Actually, in theory, no. Calibration of the two devices is independent. If you calibrate just the printer, perfectly-adjusted images may look wrong on the monitor but will print just fine. You could use images corrected by someone else somewhere (which you download), or you could calibrate "by wire", just looking at histograms and numeric values rather than trusting your eyes, probably in combination with making test prints.

This may sound a bit silly (because, in practice, you really want to calibrate your monitor too), but is actually an important concept to understand in any case, because the range of colors and the degree of contrast which can be displayed on monitors and which can be printed with various inks and various papers differs significantly. Your monitor can show colors which can't be printed, and you can print colors which can't be displayed on screen.

There's a nice 3D diagram of overlap between an Apple LCD and an Epson printer in this article by Keith Cooper, which also covers this whole topic in more depth.

Color management can help you visualize what the results will be, but if it's critical, nothing beats making test prints. If you have a higher-end wide-gamut monitor, you will be able to display almost everything that can be printed with most inks on most paper. Then, the challenge becomes making sure that the colors outside of that space aren't used — or at least, aren't critical. When you go to make your print, these will be "clipped" to in-gamut colors; that is, they'll be automatically reassigned to something the printer software determines to be close enough.

An alternative is to just work in sRGB, which is a constrained color space designed to both display well-enough and print well-enough on most equipment. You lose out on anything that can't be represented by either — and on a little more just to be safe.
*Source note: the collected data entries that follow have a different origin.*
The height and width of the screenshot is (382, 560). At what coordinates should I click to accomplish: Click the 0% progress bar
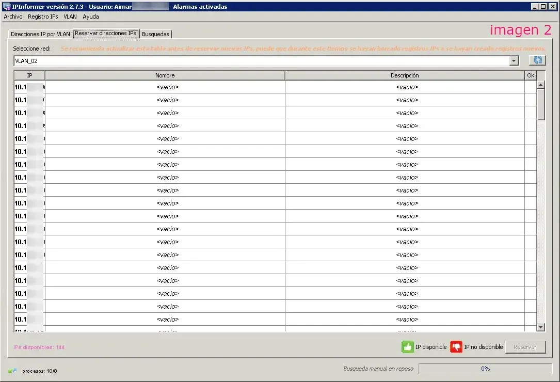(x=485, y=369)
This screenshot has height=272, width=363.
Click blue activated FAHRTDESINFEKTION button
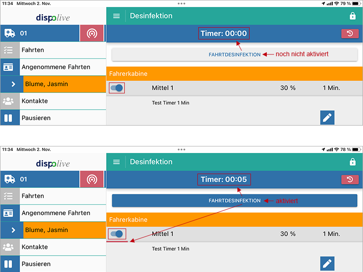pyautogui.click(x=235, y=200)
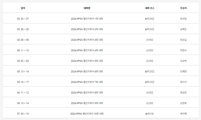This screenshot has height=120, width=201.
Task: Click 2024 KPGA 챌린지투어 5회 대회
Action: pyautogui.click(x=87, y=61)
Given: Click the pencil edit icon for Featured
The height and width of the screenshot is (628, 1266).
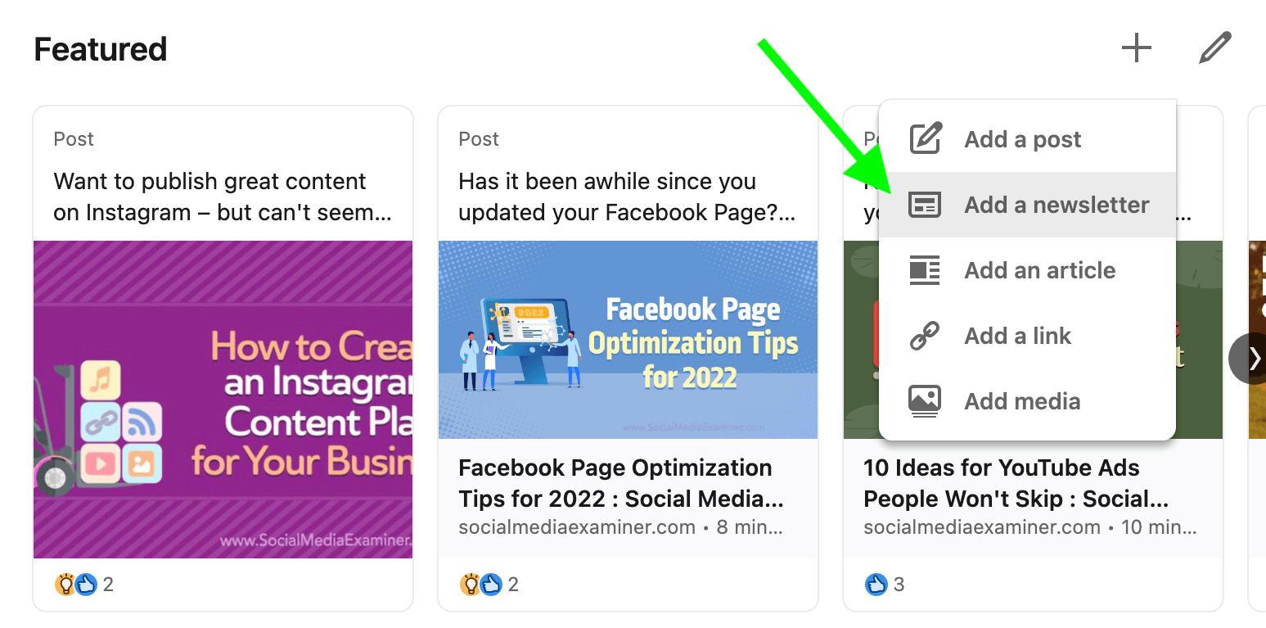Looking at the screenshot, I should point(1214,49).
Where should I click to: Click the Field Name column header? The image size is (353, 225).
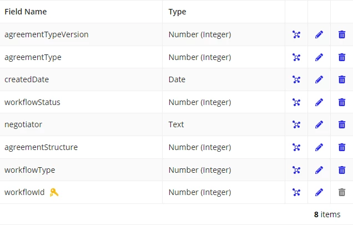(26, 12)
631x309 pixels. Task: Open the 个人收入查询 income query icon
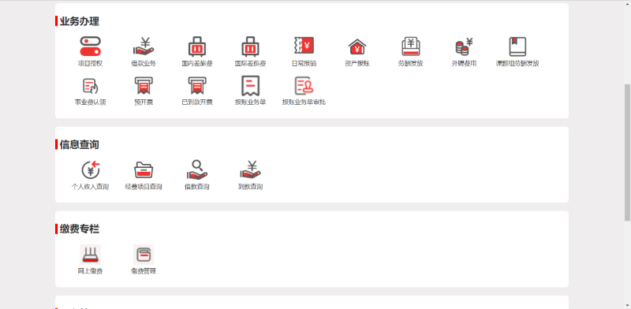(90, 169)
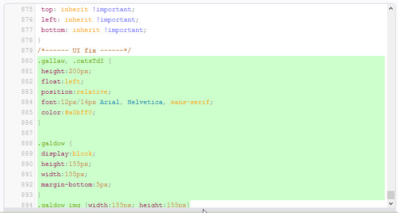Click the vertical scrollbar thumb
The image size is (398, 213).
click(391, 195)
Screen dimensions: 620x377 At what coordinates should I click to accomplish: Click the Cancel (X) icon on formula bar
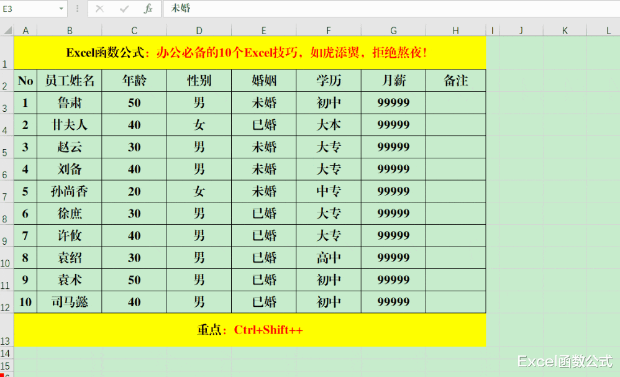(99, 9)
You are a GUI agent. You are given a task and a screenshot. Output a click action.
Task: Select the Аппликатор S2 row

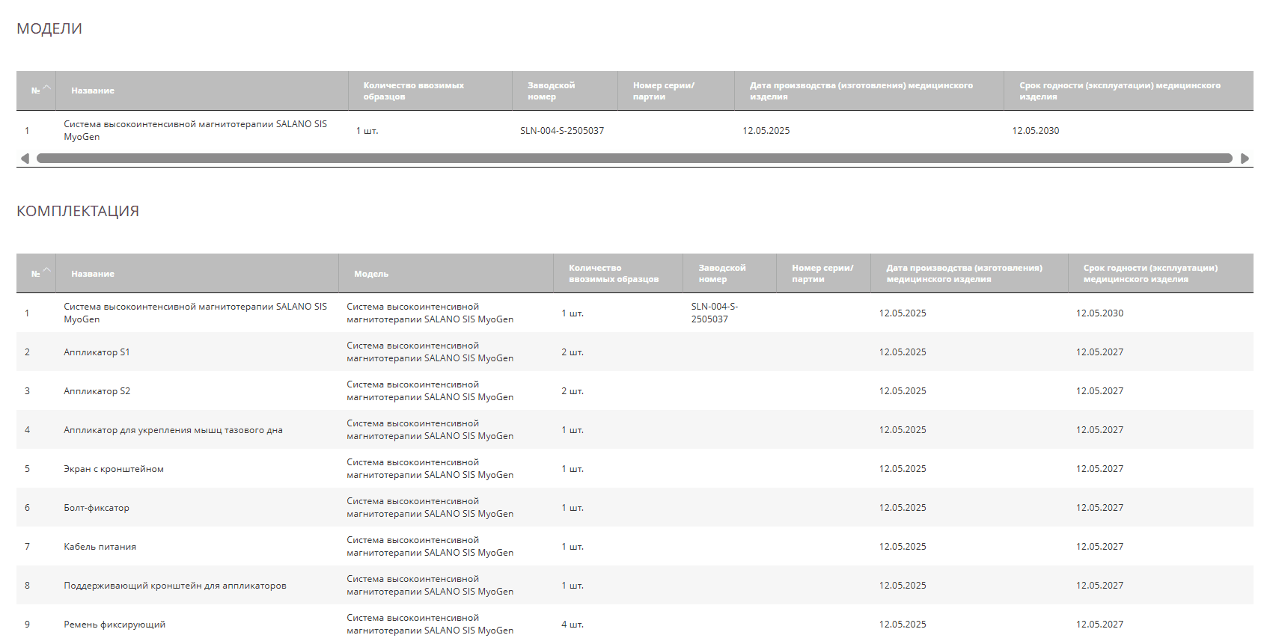97,391
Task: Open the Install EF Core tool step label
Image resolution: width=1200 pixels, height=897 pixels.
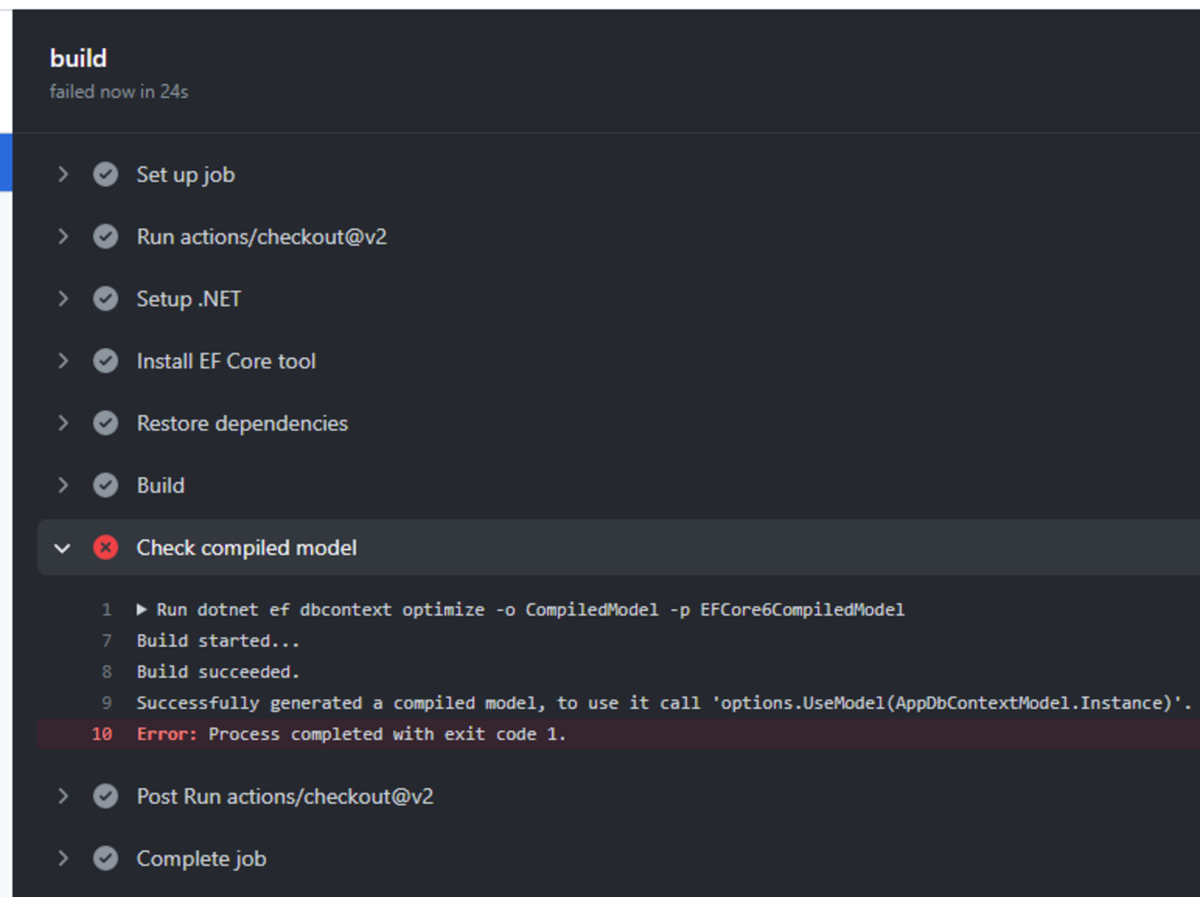Action: tap(226, 362)
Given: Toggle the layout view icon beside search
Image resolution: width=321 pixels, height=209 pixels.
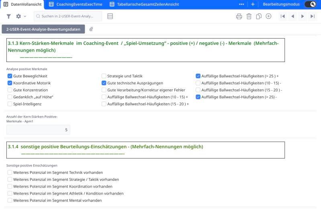Looking at the screenshot, I should 110,16.
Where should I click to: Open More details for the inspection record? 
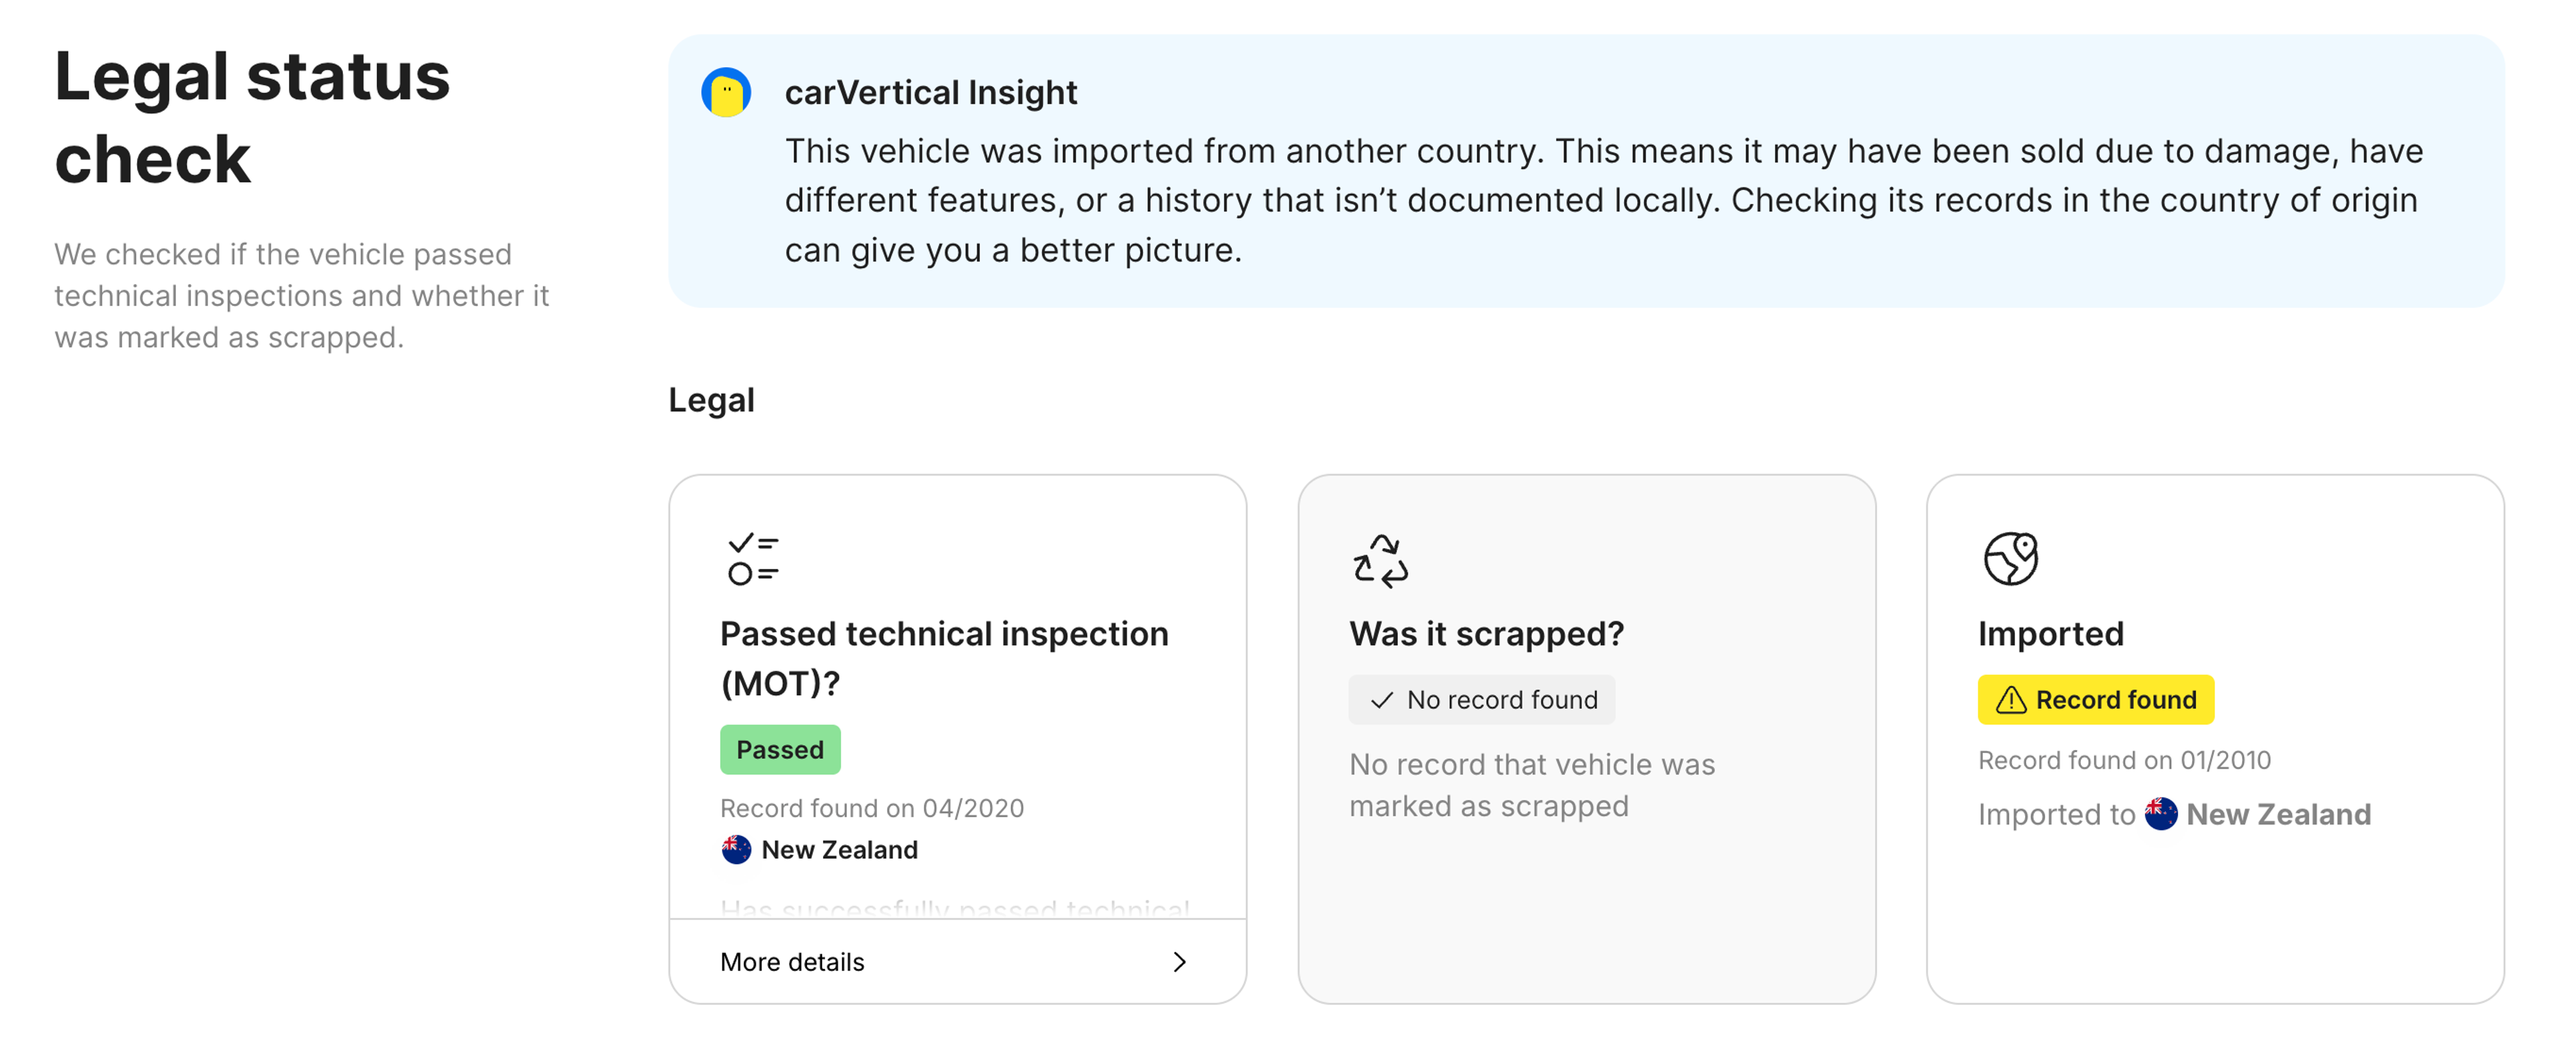[x=791, y=962]
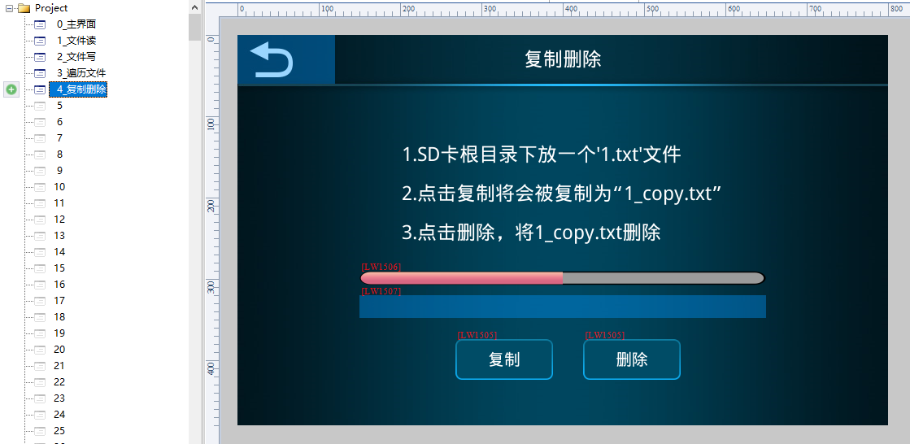
Task: Select the blue LW1507 text display field
Action: coord(562,307)
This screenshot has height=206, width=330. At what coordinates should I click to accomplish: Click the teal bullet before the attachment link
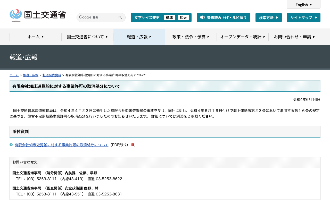(x=11, y=145)
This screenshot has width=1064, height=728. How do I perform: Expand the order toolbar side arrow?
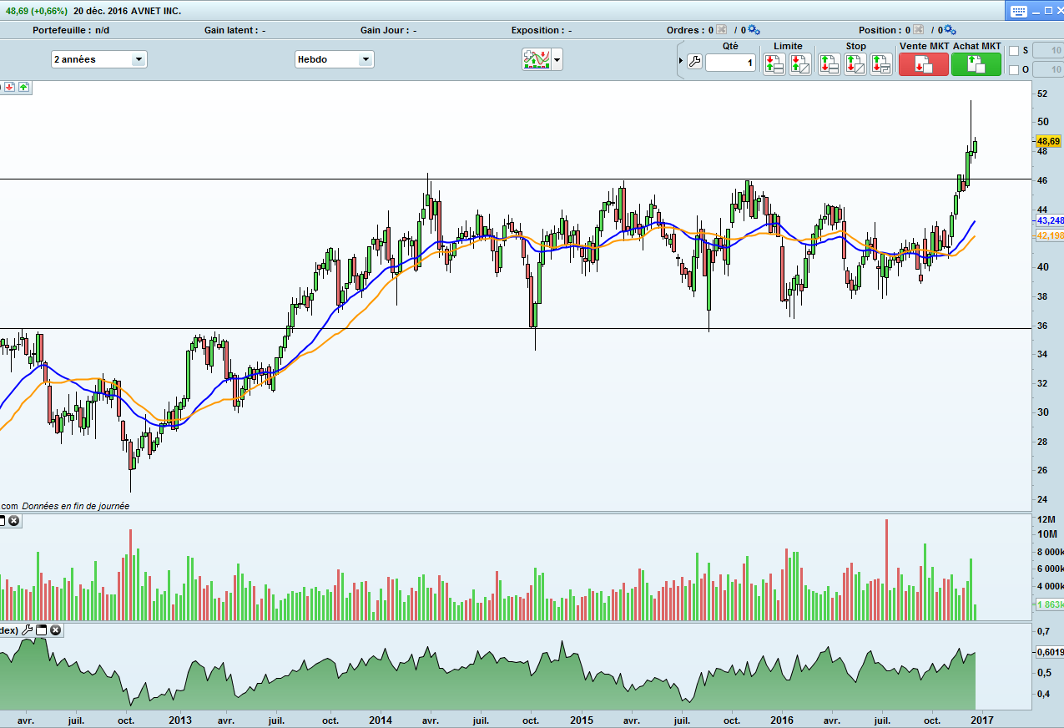pos(681,60)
That sounds bad, but it's actually a big enough space that if absolutely perfect color isn't top on your list of important factors, you might not even notice.

  • Nice and informative! :)
    – R4D4
    Dec 18 '11 at 16:04

You should calibrate both monitor and printer to match the color space you're using. If they'd only match each other, your photos would still look wrong when you use some other device to output them (such as printing service or sharing on Internet).

  • 1
    I don't think this is quite right. When you calibrate a device, you build a mapping of its own peculiar and unique rendering of color — its native color space. Having done that, color-aware software/libraries can map to and from any other color space — either that of another device, or standard color spaces like Adobe RGB. These standard spaces aren't (usually) used as native spaces – instead, you save a file in that space, and when it's displayed on a different color-managed device, the software on that side knows where to start from (and then maps from that to the "new" native device).
    – mattdm
    Dec 18 '11 at 15:57
  • I don't even know of a good way to calibrate a monitor and printer together and not to a standard — I guess by eye?
    – mattdm
    Dec 18 '11 at 16:48

YES! - I used the ColorMunki system.

  • 3
    Perhaps you could describe your experience with ColorMunki in a bit more depth?
    – Imre
    Dec 18 '11 at 12:20
  • 2
    ColorMunki Photo does two independent calibrations: one for the display device, and one for the printer. They profiles are not interrelated in any way (except, perhaps, by any quirky inaccuracies of the ColorMunki photospectrometer unit you own). End-to-end results match well because both profiles are accurate, not because they are matched to each other.